El suicidio hace referencia a haber causado intencionalmente la propia muerte.
El comportamiento suicida es la preocupación o acción orientada a causar la propia muerte de forma voluntaria. El pensamiento suicida hace referencia a las ideas de cometerlo o al deseo de quitarse la vida; a diferencia del comportamiento suicida que hace referencia a las acciones concretas para quitarse la vida.
La etapa del niño donde es más frecuente el suicidio, el comportamiento o el pensamiento suicida es en la adolescencia.
La adolescencia es una edad frágil, con muchos cambios físicos y emocionales, donde el joven puede pasar una etapa de mucho estrés, confusión, miedo e incertidumbre.

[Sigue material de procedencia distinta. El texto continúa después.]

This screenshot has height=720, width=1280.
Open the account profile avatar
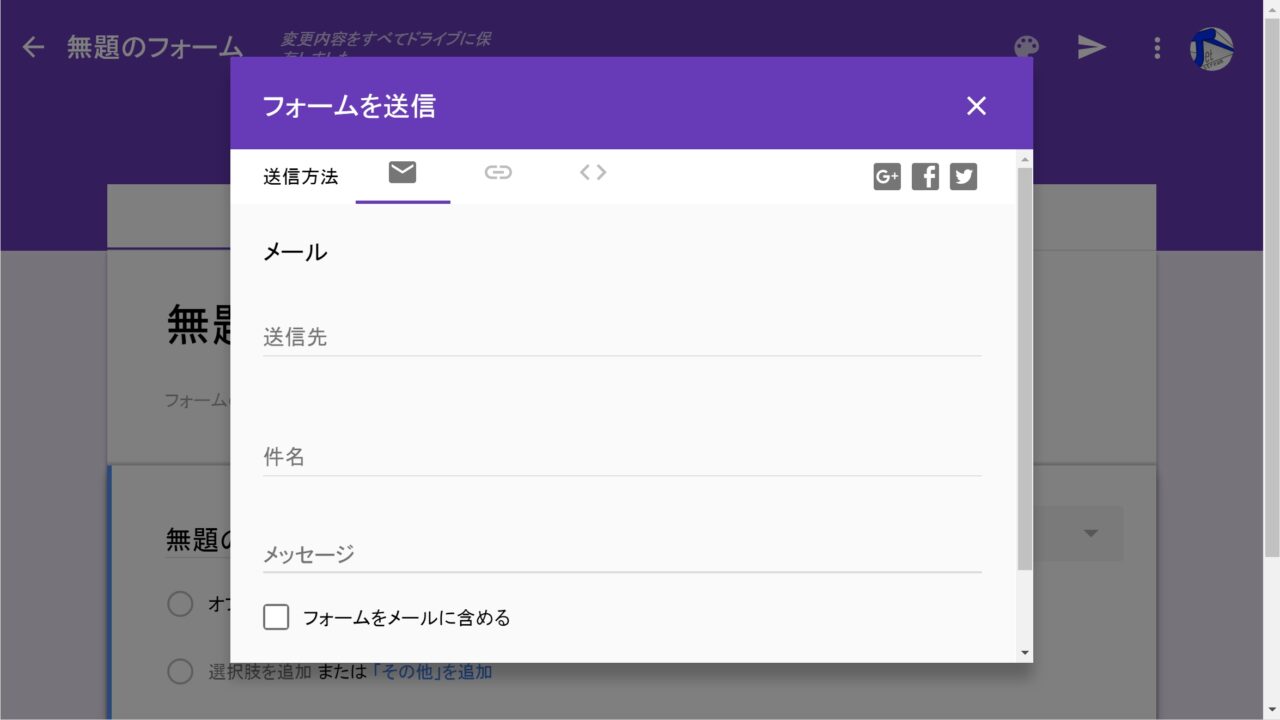[x=1211, y=48]
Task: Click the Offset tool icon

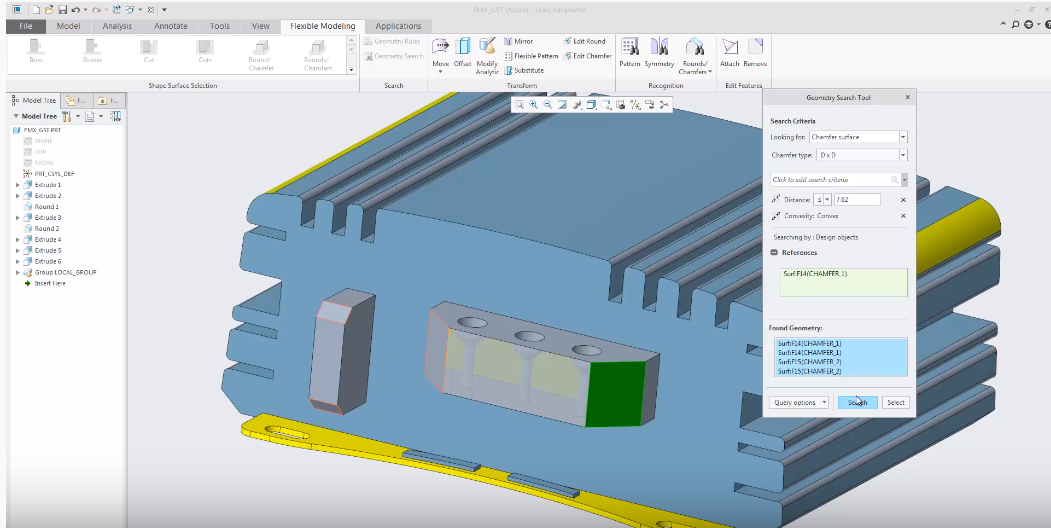Action: click(462, 52)
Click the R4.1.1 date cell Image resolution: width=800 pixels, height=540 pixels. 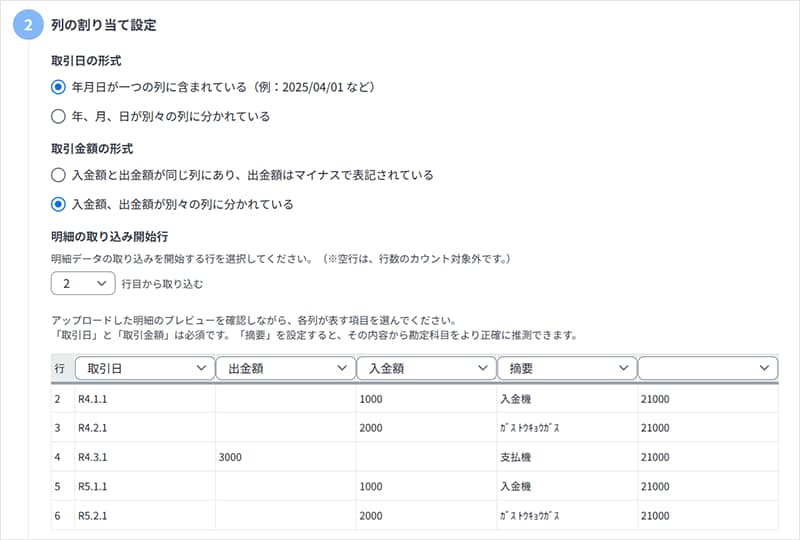pos(144,399)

Todo esto acompañado de enfermedades mentales o bien de cambios sociales, familiares o escolares, pueden favorecer este tipo de conductas.
El suicidio es la tercera causa de muerte en los jóvenes de 15 a 24 años, es más frecuente en varones la muerte por suicidio aunque son las chicas las que tienen mayor número de intentos.
Los factores de riesgo del suicidio varían en función de la edad, el sexo y las influencias culturales o sociales:
Padecer una enfermedad mental previa
El abuso de drogas
El adolescente con comportamiento impulsivo
Vivencia de acontecimientos no deseados o pérdidas recientes: muerte de los padres, divorcio
Antecedentes familiares de trastornos mentales, abusos de sustancias o suicidio
Violencia familiar, abuso sexual
Intento de suicidio previo
Presencia de armas de fuego en el hogar
Ingreso en prisión
Los posibles sentimientos suicidas son también síntomas de depresión como: cambios en los hábitos de alimentación y sueño, pérdida de interés por las actividades habituales, aislamiento social, abuso de drogas y alcohol, deseos de morir, descuidar el aspecto personal, aviso de planes o intentos de suicidarse.
Las amenazas de suicidio significan desesperación y una petición de auxilio. Siempre se han de tener en cuenta y no banalizarlas. El niño o adolescente que verbalice este tipo de ideas debe ser evaluado por un psiquiatra infantil inmediatamente.
Para el tratamiento de los comportamientos y sentimientos suicidas se debe tratar la enfermedad mental de base si la hubiera: depresión, enfermedad bipolar, psicosis La psicoterapia individual y familiar también es importante. En algunos casos en necesario ingresar al paciente en una unidad psiquiátrica para brindarle mayor seguridad.